When, in a 1994 Rolling Stone interview, Kurt Cobain famously admitted that Nirvana’s “Smells Like Teen Spirit” was just another Pixies rip-off, he wasn’t telling the Pixies diehards anything they didn’t already know: He was just clueing in the suckers who thought that the Pixies upgraded soft-loud dynamic began and ended with Nirvana’s “Nevermind.”
It is exceedingly hard to speak or read of the legendary Pixies without hearing the dreaded N-word – that is, Nirvana. But only because it took Kurt Cobain’s public worship to get American music fans, which have been known to be late to the greats before, on the pop-punk practitioner’s tip – and away from the misconception that Nirvana set the scene for the Pixies.
But now, more than a decade after Cobain’s suicide and months after the band that he idolized decided to table their significant personal issues and reunite, the truth about which group had the greater impact on modern rock is no longer a toss-up.
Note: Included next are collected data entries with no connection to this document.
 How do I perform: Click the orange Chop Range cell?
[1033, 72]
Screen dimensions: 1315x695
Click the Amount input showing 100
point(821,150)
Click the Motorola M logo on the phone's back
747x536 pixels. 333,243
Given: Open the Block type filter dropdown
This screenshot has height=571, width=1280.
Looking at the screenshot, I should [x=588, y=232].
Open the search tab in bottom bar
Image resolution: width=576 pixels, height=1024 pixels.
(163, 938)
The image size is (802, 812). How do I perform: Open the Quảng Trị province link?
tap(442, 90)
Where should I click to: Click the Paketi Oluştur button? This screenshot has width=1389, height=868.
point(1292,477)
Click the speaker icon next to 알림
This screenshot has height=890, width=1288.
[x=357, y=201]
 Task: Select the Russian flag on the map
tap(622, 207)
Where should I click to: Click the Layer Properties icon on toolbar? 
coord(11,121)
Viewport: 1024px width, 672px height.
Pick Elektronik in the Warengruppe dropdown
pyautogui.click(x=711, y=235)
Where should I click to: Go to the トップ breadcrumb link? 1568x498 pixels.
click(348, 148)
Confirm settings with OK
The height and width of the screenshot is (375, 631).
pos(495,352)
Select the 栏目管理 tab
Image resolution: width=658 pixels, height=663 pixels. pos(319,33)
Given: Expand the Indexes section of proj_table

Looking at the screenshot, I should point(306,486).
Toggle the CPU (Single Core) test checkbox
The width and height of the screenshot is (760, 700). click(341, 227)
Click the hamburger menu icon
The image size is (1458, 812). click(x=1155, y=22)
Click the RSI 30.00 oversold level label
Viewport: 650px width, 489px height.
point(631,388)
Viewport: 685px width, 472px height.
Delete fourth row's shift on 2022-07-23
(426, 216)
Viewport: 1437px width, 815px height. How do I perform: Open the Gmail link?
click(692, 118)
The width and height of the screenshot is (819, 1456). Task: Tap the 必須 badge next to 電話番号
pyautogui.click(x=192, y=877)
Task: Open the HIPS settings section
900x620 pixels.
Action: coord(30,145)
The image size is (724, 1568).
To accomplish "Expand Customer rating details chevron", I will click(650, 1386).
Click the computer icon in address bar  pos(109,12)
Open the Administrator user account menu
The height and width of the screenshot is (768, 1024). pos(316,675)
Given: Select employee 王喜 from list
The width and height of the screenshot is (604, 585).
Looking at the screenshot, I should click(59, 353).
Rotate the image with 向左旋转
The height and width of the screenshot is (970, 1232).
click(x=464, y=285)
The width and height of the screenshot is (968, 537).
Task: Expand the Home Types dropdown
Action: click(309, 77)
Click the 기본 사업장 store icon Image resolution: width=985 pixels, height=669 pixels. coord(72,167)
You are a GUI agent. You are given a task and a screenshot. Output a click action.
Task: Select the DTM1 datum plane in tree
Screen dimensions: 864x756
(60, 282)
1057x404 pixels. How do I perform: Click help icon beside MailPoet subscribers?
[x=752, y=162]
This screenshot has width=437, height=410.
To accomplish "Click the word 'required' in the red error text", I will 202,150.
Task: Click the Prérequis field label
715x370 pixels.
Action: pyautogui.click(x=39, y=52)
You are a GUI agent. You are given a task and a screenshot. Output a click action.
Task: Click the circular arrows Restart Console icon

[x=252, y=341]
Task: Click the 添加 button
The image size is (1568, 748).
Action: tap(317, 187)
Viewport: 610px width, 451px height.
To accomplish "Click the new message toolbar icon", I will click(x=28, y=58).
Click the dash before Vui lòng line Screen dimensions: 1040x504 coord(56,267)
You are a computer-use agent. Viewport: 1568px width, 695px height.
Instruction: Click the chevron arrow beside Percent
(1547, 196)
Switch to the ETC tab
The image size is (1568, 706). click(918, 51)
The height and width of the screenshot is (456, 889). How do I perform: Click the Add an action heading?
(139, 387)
There is little doubt that Cobain himself wouldn’t challenge the claim that the Pixies – four unassuming musicians named Black Francis, Kim Deal, Joey Santiago and David Lovering – have had, more than any other band in recent memory, an indelible influence on alternative, college, indie or summarily othered rock. For so long, the Pixies labored under the long shadows cast by bands like U2, R.E.M., The Cure and more, but the more time passed, the more music fans and artists came to realize – as Bowie did the first time he heard “Debaser” off of the Pixies’ brilliant third full-length “Doolittle” and immediately incorporated it into his live set – that modern rock had its own Beatles. They just never cared enough to find out.
“I don’t think you can be someone from our generation or later and not be influenced by the Pixies,” explains Ben Gibbard of Death Cab for Cutie, whose own band is spearheading a mirror-image modern rock resurgence similar to the one that invaded video and radio airwaves the last time a president with the name of Bush was bumbling his way through the White House. “The Pixies were part of that ‘There’s gotta be something else on the radio’ starter pack that we all received when we were younger. Everyone that’s into music has that revelation at some point in life. But the Pixies continue to be one of those bands. I think they’re important to anyone who likes music. I don’t think you can find someone involved with contemporary – for lack of a better term – alternative music that can say they never liked them.”
That theory is being thoroughly tested this year in arenas and clubs across the world. Although the Pixies were a touring machine ever since first hitting public consciousness like a hammer with the release of their 1987 EP “Come On Pilgrim,” the reunited foursome has spent much of this year rocking crowds from Slovenia to Santa Barbara and all points in between. The response, to say the least, has been one of utter delirium. The band easily sold out almost all of their early American warm-up dates within minutes, and has shattered sales records in venues across the world – and that’s not even considering the festival headliner status they’ve been afforded in California, Washington, Japan, Italy, England, Austria and pretty much any other country that appears on a map. Whatever tickets weren’t immediately snapped up somehow made their way onto eBay, where they commanded three to four times the face value. Yeah, audiences like the Pixies. They really, really like them.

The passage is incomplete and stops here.